Poco a poco, Crespo se olvidó del artículo de Antonio Burgos y quedó magnetizado por la brillante puesta en escena que suponía un Vía Crucis en el magno escenario levantado por la dinastía Flavia. Espectacular, sobre todo, cuando el realizador “pinchaba” el plano cenital del Coliseo que le enviaba un helicóptero desde unos ochenta metros de altura.

De pronto, un súbito relámpago iluminó por completo el cerebro del profesor de Historia y especialista en las profecías de San Malaquías, seguido de un seísmo que desestructuró su mente e introdujo la zozobra en todas las cañerías de su sistema nervioso.
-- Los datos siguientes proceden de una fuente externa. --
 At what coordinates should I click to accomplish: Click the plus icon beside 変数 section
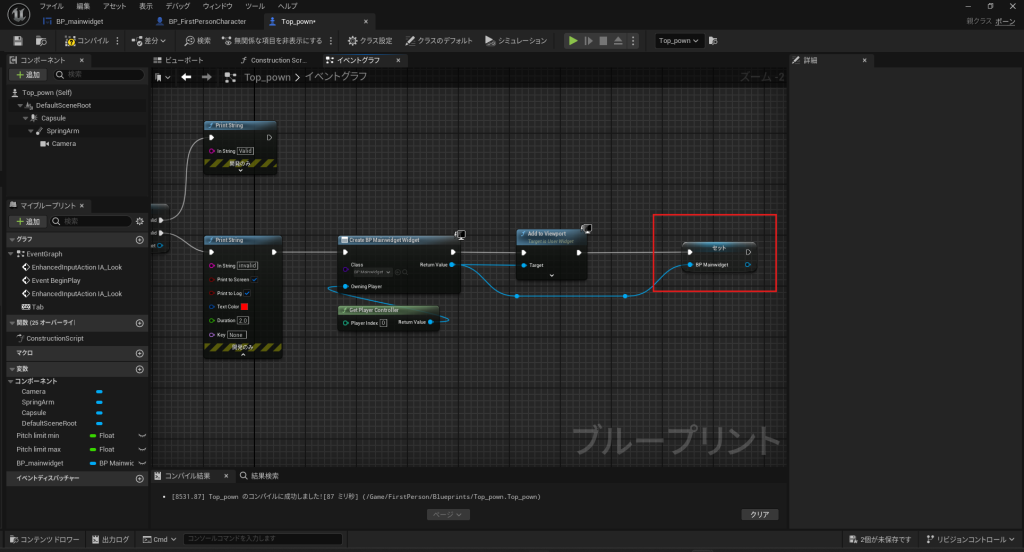point(139,369)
¡Estaba claro! ¡No había duda alguna! El misterio que le apasionaba desde hacía meses, el rompecabezas que le volvía loco, se lo acababan de resolver las imágenes que La 2 de TVE emitía desde la Ciudad Eterna.

Obnuntio”… Anuncio malas noticias.

Crucifixio”… El “Vía Crucis” simbolizaba el recordatorio de la muerte y crucifixión de Cristo.

Multitudo”… Una multitud de casi cincuenta mil personas en el Coliseo y sus alrededores.

Luces”… La mayoría de los asistentes portaban antorchas, faroles o velas. La traducción literal de lux, lucis es “antorcha”.

Quartadecima”… La última estación del Vía Crucis, la décimo cuarta.

Y el misterio de las cuatro “oes” trazadas por la agónica mano de San Malaquías, cada una con un diámetro diferente, de menor a mayor, se resolvió cuando el realizador “pinchó” de nuevo el plano cenital del Coliseo: las gradas del espectacular monumento forman círculos concéntricos de menor a mayor.

—¡Dios Santo! —exclamó el profesor tremendamente excitado y nervioso al tiempo que se abalanzaba sobre el móvil situado en la mesita de centro.

3

El teléfono sonó siete veces en algún lugar del interior del amplio apartamento pero Claudia Patricia, absorta ante el televisor de plasma, no le prestó ninguna atención. La galerista, temiendo no encontrar un buen sitio en el Coliseo, había optado por seguir el Vía Crucis a través de la retransmisión que efectuaba la RAI.

Dan Foster sí lo oyó pero prefirió no comentarle nada al verla tan concentrada en la pantalla.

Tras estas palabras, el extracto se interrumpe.